### [PROVIDED TEXT]
The book refutes the sceptics of the immediate post-Games era that the Park would not become a valuable community asset. It traces how a sports park has been transformed to become ‘a new piece of the city’ as Lawrence Nield, the principal author of the 1995 Olympic Master Plan, put it.
Lavishly illustrated and based on some 50 interviews the book tells the story of both the Park itself and the people involved in its realisation.
‘Richard Cashman’s work capably captures and crystallises the events and circumstances’ of the history and legacy of Sydney Olympic Park ‘and at the same time provides an analytical assessment of the results to date’ (David Richmond AO, Foreword).
Sydney Olympic Park has promoted a new and unique model post-Games legacy in that it has combined sports and environmental legacies with commercial development. This development of the Town Centre by the private sector—where hotels, banks, offices and residential towers have mushroomed since 2000—has helped offset the costs of community assets, such as the Parklands.

### [THINGS TO DO]
**1)** In the description of the Sydney Olympic Park book, who was the principal author of the 1995 Olympic Master Plan?
**2)** According to the Sydney Olympic Park book description, what kinds of private-sector development have mushroomed in the Town Centre since 2000? Name each one.
**3)** Carry the Sydney Olympic Park book description forward with a few more sentences that follow on from its final line.

### [EXCERPTED RECORDS]
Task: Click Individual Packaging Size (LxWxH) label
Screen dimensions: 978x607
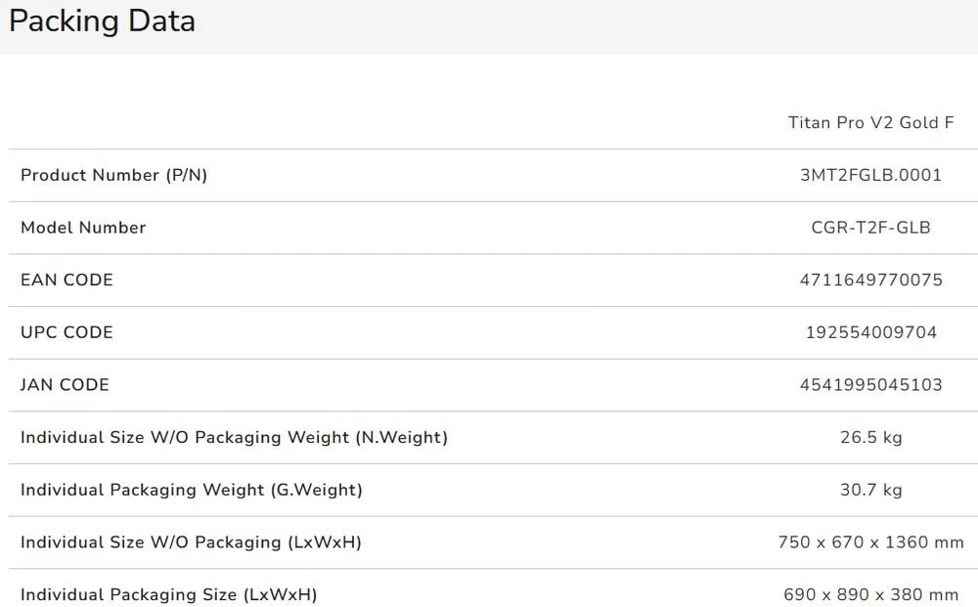Action: click(168, 594)
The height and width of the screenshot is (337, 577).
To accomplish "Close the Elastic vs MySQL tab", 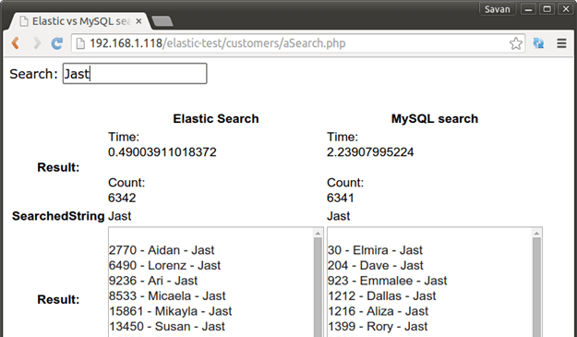I will click(x=138, y=21).
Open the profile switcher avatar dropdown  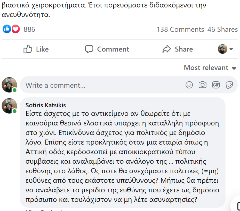(x=225, y=49)
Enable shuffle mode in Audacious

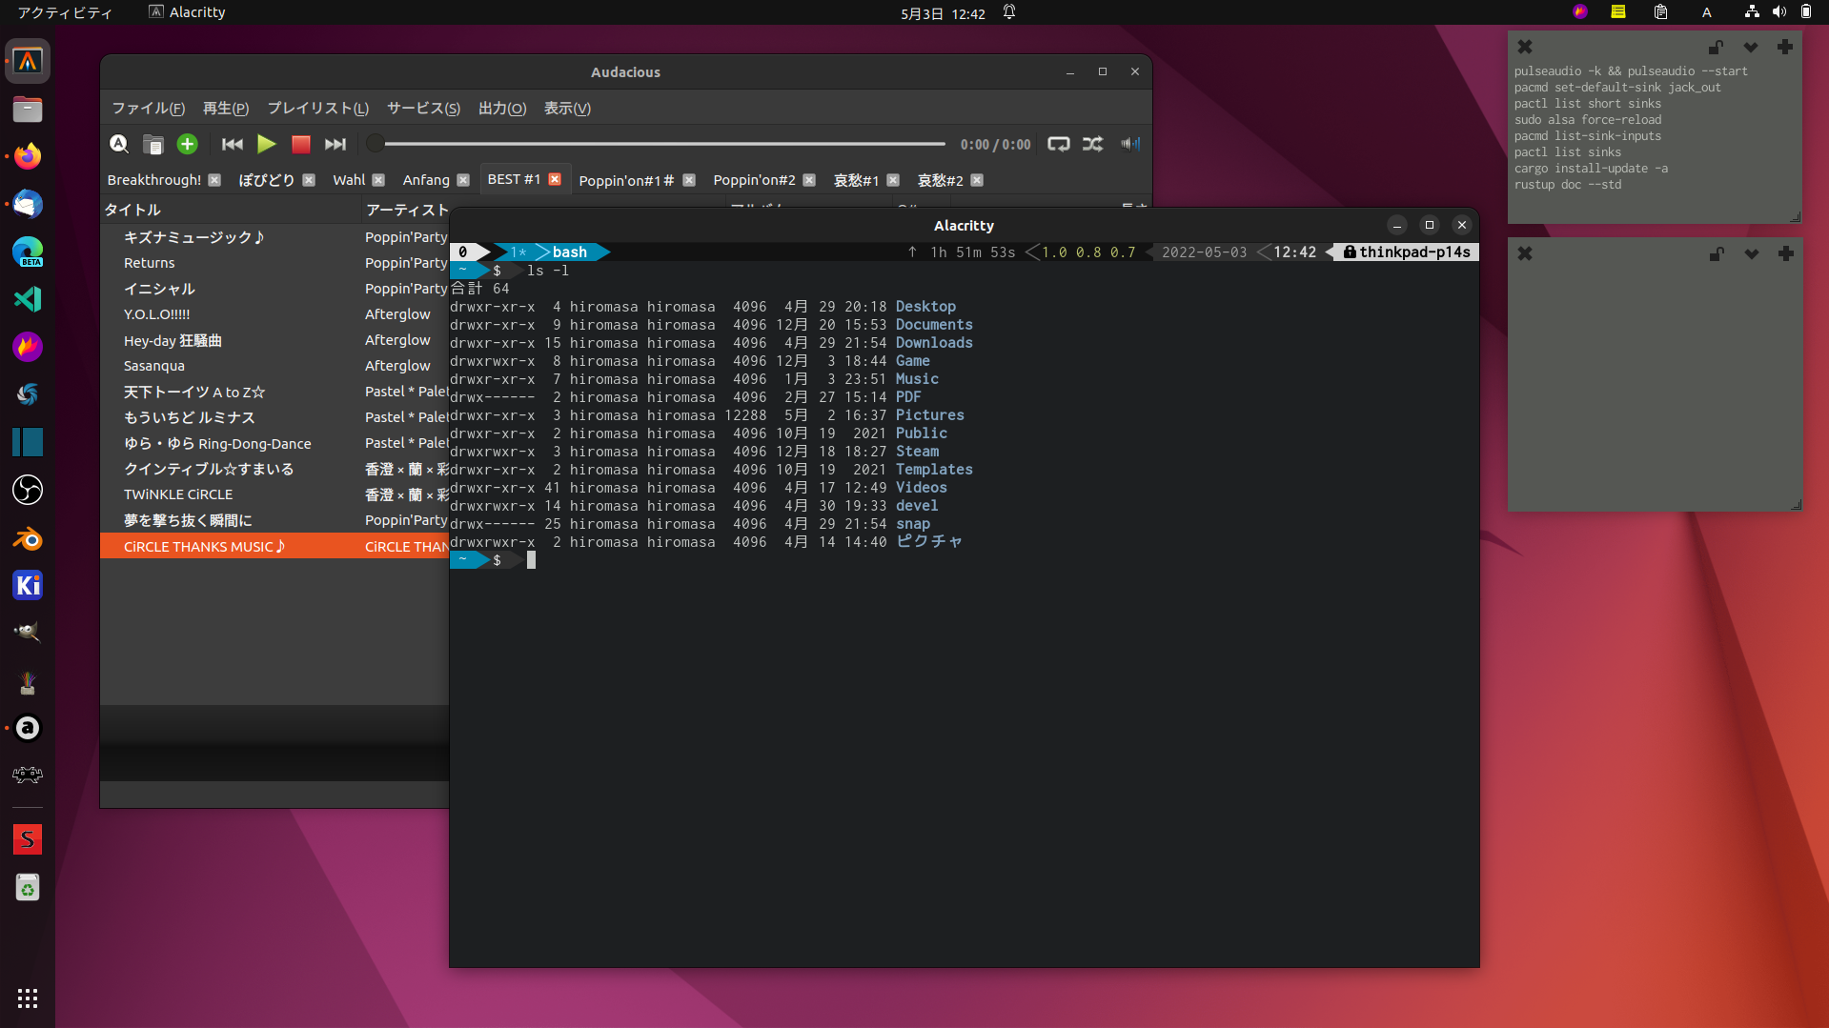[x=1093, y=144]
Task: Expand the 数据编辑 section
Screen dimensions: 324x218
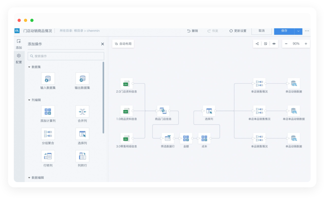Action: point(29,178)
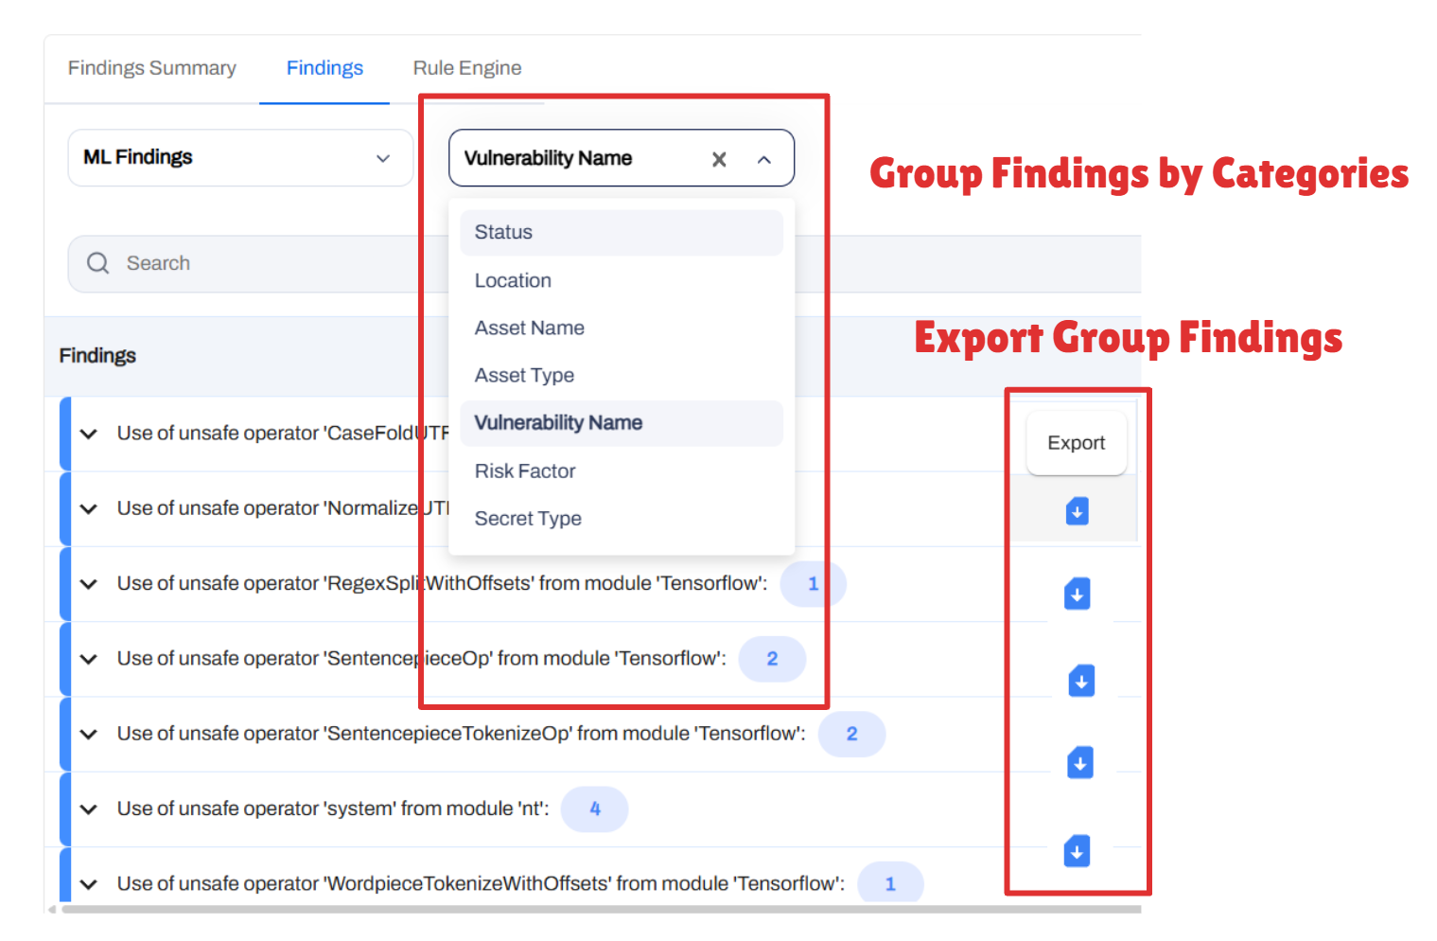Open the Rule Engine tab
The image size is (1437, 941).
point(467,68)
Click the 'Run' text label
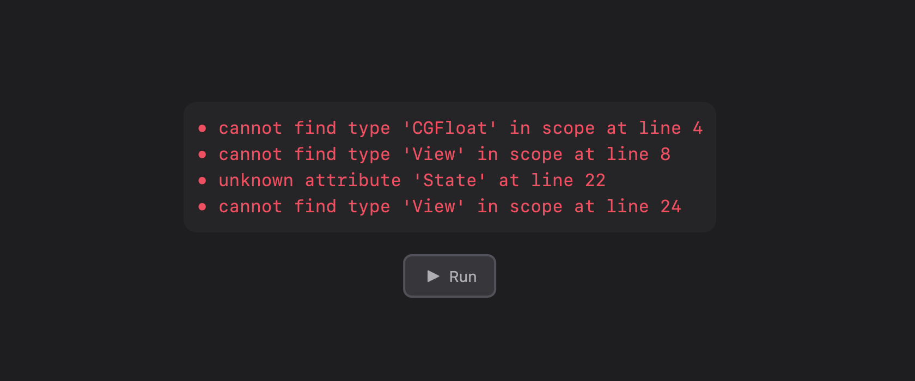This screenshot has width=915, height=381. click(x=463, y=277)
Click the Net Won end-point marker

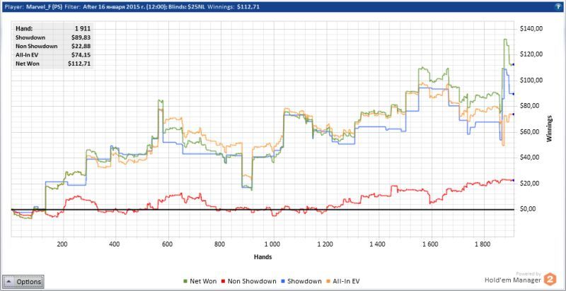[512, 64]
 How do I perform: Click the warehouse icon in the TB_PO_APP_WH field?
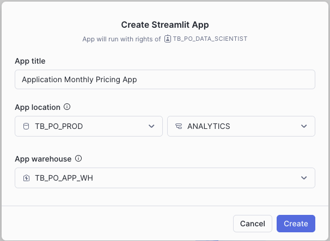point(26,178)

### [ANSWERS BELOW]
**1)** Lawrence Nield

**2)** Hotels, banks, offices and residential towers

**3)**
After a slow beginning Sydney Olympic Park has proven a success story. The number of people visiting the Park has doubled in the past decade and will more than double that number again by the time of the realisation of the 2030 Master Plan.
The story of Sydney Olympic Park is important to tell because it generated much bad press in 2001 and 2002 when many local and international sceptics proclaimed it to be a white elephant.
Another reason why the record of the Park should be made public is that the scale of investment in this Park has been much larger than any previous public development in Sydney or in urban Australia, such as Darling Harbour or Centennial Park.
Sydney Olympic Park is important because to many people it is a special and symbolic place. It was etched into the memory of Sydneysiders and Australians who remember the Games with much fondness and nostalgia.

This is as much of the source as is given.